I’ve been running AI coding agents overnight for months. Claude Code workers churn through tickets while I sleep — planning, coding, reviewing, deploying. A 7-phase pipeline handles the whole SDLC autonomously.
But I had no dashboard. Just CLI commands and push notifications. I knew what shipped. I didn’t know what was happening.
Then I read Jess Martin’s post about the Software Factory pattern, and something clicked.
The Pattern
Martin describes three layers of alternating determinism:
Non-deterministic: Factory Operator (monitors, unblocks, fixes)
└─ Deterministic: Workflow Pipeline (stations, phases, gates)
└─ Non-deterministic: LLM Workers (implementation at each station)
The insight: the deterministic layer isn’t scaffolding to discard as models improve. It’s the control plane humans need to steer autonomous production.
I’d independently built almost exactly this architecture. My dispatch pipeline has seven phases (Planner → Worker → Reviewer → Verifier → Monitor → Reporter), adaptive error healing, and visual validation. The three-layer pattern was already there.
What was missing was the surface — the human interaction layer.
One Afternoon, Wine, and Cheese
So I built it. One session. Here’s what happened.
First, I had Claude Code generate a throwaway HTML mockup of the ideal control plane — an ops dashboard with assembly-line visualization, ticket flow, and operator controls. None of this code shipped. It was thinking-out-loud in HTML.
Then I scaffolded the real thing: - FastAPI backend that reads dispatch artifacts from the filesystem - React + Vite + Tailwind frontend with pipeline view, ticket creation, and terminal embedding - Security baked in from line 1: localhost-only, read-only default, subprocess array args, no telemetry
The moment it all clicked was the terminal. Each dispatch worker runs in a named tmux session. I installed ttyd (one binary), wired up the API to spawn ttyd -R per worker, and embedded the terminal in an iframe. Click “Attach Terminal” and you get a live tmux session streaming in the browser via WebSocket.
I dispatched a real ticket from the browser, watched it appear in the pipeline view, clicked to attach the terminal, and saw the worker execute. The whole loop worked.
What I Learned
The throwaway mockup was essential. Not for code reuse — none of it shipped. But for thinking through what the control plane needed to be. The mockup had a factory floor visualization, operator panel, human controls. It shaped what the real UI focused on.
Start with the data pipe. The first thing I tested was whether the backend could read real dispatch artifacts and return sensible state. 365 sessions parsed correctly on the first try. Everything else built on that foundation.
Security from commit 1, not commit N. Localhost-only binding, controls disabled by default, terminal read-only. These aren’t features to add later — they’re constraints that shape every design decision.
The terminal is the killer feature. Pipeline state and ticket creation are expected. But watching a live AI worker session stream in your browser? That’s the moment it goes from “monitoring tool” to “control plane.”
Will the Pipeline Get Bitter Lessoned?
Martin asks whether models will eventually handle the entire SDLC as a single agent, making the deterministic pipeline unnecessary.
After six months of running this overnight, my answer: the pipeline stays, but for humans, not models. The LLM might not need the structure. But I need checkpoints to monitor, gates to intervene at, and a surface to steer from. That’s not a limitation — it’s the interface.

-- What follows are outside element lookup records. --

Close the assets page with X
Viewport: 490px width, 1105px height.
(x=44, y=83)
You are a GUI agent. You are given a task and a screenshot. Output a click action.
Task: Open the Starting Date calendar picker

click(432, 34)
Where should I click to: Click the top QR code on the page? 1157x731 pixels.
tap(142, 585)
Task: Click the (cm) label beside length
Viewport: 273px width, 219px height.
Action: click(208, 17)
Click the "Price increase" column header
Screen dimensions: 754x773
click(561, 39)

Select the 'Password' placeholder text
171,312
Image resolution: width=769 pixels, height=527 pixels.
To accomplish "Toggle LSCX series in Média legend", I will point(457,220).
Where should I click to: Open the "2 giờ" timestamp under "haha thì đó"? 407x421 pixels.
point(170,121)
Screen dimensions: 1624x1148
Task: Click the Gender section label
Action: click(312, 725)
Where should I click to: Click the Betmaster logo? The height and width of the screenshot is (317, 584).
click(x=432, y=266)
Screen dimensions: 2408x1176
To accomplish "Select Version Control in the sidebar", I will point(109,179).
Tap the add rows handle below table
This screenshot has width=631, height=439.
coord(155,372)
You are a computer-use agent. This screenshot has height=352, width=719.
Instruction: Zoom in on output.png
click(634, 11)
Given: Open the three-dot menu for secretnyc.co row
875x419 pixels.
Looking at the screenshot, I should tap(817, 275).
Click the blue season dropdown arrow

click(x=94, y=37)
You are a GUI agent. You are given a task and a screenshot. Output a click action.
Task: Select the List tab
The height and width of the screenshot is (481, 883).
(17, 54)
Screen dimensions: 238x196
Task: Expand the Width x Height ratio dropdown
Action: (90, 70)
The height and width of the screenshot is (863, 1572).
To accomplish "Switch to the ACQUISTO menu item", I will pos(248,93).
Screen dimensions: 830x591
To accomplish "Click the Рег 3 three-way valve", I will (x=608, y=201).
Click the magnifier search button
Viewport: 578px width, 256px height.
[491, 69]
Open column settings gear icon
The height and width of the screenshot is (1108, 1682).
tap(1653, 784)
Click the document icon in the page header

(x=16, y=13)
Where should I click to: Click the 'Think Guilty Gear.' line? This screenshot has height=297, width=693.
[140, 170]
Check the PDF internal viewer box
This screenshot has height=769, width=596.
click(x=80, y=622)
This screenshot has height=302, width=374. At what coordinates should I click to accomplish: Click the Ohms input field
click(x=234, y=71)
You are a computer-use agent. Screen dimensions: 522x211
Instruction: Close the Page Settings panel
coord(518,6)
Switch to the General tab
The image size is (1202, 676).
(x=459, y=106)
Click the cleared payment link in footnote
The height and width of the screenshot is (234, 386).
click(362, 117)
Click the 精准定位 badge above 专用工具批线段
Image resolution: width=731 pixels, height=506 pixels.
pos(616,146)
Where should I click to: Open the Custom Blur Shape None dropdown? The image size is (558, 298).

The factory floor isn’t a constraint on the workers. It’s the control plane for the operator.
Try It
dispatch-factory is open source (Apache 2.0). It works with any pipeline that runs workers in tmux sessions and writes JSON artifacts. You don’t need my specific dispatch tool — just named tmux sessions and artifact files.
git clone https://github.com/konradish/dispatch-factory.git
cd dispatch-factory
make install
cp .dispatch-factory.example.toml .dispatch-factory.toml
# Edit config to point at your artifacts directory
make dev
The factory is open. Come build on it.